AutoRegressive Generation with B-rep Holistic Token Sequence Representation
Jiahao Li, Yunpeng Bai, Yongkang Dai, Hao Guo, Hongping Gan, Yilei Shi
TL;DR
BrepARG addresses the fragmentation between geometry and topology in B-rep by encoding the entire B-rep as a single holistic token sequence for autoregressive generation. It combines geometry, position, and topology tokens with a topology-aware sequence construction and trains a decoder-only transformer to predict the next token, enabling end-to-end B-rep generation.

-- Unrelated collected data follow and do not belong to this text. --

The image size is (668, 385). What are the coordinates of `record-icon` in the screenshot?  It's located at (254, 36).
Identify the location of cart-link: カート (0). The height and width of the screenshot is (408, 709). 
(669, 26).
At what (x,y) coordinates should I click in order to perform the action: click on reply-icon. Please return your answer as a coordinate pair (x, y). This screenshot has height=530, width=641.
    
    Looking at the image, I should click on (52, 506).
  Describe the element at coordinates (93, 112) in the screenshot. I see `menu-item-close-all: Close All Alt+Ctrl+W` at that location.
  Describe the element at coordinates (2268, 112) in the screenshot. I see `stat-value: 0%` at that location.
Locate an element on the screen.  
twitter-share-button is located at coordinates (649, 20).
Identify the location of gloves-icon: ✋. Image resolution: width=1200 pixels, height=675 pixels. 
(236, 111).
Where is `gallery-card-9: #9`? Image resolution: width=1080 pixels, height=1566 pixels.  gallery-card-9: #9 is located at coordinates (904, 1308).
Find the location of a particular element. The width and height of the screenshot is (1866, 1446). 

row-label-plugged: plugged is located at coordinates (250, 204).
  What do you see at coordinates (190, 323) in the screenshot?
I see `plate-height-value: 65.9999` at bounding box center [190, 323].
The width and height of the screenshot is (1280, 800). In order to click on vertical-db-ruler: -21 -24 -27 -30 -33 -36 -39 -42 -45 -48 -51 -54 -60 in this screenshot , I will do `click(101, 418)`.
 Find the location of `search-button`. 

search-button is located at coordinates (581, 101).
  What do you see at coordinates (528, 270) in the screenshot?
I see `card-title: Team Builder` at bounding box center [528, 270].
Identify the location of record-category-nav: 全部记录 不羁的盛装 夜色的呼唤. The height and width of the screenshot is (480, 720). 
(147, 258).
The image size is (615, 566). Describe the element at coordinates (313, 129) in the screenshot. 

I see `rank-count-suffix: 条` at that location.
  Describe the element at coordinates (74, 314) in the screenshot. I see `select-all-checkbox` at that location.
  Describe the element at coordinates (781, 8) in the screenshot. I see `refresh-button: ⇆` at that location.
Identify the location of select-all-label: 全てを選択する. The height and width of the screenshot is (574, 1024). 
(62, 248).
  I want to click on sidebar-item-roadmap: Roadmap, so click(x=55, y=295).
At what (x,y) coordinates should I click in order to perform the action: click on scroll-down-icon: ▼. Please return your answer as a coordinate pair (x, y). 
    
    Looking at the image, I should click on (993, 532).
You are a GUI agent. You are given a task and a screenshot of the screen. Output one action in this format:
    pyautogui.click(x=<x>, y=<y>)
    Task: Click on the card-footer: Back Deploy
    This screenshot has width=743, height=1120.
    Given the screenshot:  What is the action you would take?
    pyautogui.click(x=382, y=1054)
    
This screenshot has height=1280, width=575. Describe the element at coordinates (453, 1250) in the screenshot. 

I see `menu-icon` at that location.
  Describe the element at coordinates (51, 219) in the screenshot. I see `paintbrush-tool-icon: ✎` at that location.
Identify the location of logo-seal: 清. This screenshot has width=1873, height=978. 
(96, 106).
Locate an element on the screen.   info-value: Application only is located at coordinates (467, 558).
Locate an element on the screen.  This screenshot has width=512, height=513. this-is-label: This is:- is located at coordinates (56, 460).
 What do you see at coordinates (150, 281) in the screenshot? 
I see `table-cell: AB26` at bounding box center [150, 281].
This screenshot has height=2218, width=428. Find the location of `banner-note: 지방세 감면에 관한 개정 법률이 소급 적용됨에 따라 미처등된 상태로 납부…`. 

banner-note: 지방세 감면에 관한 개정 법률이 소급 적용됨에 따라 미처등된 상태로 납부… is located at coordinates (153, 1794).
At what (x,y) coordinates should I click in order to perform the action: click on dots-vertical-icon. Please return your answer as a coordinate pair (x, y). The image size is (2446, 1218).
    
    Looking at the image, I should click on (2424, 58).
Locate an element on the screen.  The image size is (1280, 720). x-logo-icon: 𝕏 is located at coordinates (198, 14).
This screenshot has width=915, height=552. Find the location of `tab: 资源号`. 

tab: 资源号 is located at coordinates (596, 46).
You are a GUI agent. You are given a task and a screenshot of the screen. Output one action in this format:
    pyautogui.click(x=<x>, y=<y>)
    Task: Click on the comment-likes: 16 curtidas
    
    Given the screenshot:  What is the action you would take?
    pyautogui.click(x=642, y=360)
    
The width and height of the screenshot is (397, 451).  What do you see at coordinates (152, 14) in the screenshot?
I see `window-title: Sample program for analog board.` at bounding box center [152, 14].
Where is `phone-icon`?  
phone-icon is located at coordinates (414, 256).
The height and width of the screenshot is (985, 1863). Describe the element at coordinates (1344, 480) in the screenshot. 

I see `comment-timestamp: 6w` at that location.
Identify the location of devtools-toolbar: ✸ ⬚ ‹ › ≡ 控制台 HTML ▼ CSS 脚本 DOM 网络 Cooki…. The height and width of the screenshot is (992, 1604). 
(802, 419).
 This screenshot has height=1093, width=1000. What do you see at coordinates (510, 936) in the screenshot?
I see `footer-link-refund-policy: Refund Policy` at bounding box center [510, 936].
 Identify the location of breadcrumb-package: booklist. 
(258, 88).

The approach achieves state-of-the-art results on multiple datasets, demonstrates competitive efficiency, and provides a foundation for class-conditioned and failure-aware improvements in generative CAD. This holistic, sequence-based formulation has practical impact by simplifying pipelines and enabling scalable, coherent generation of complex B-rep models.
Abstract
Previous representation and generation approaches for the B-rep relied on graph-based representations that disentangle geometric and topological features through decoupled computational pipelines, thereby precluding the application of sequence-based generative frameworks, such as transformer architectures that have demonstrated remarkable performance. In this paper, we propose BrepARG, the first attempt to encode B-rep's geometry and topology into a holistic token sequence representation, enabling sequence-based B-rep generation with an autoregressive architecture. Specifically, BrepARG encodes B-rep into 3 types of tokens: geometry and position tokens representing geometric features, and face index tokens representing topology. Then the holistic token sequence is constructed hierarchically, starting with constructing the geometry blocks (i.e., faces and edges) using the above tokens, followed by geometry block sequencing. Finally, we assemble the holistic sequence representation for the entire B-rep. We also construct a transformer-based autoregressive model that learns the distribution over holistic token sequences via next-token prediction, using a multi-layer decoder-only architecture with causal masking. Experiments demonstrate that BrepARG achieves state-of-the-art (SOTA) performance. BrepARG validates the feasibility of representing B-rep as holistic token sequences, opening new directions for B-rep generation.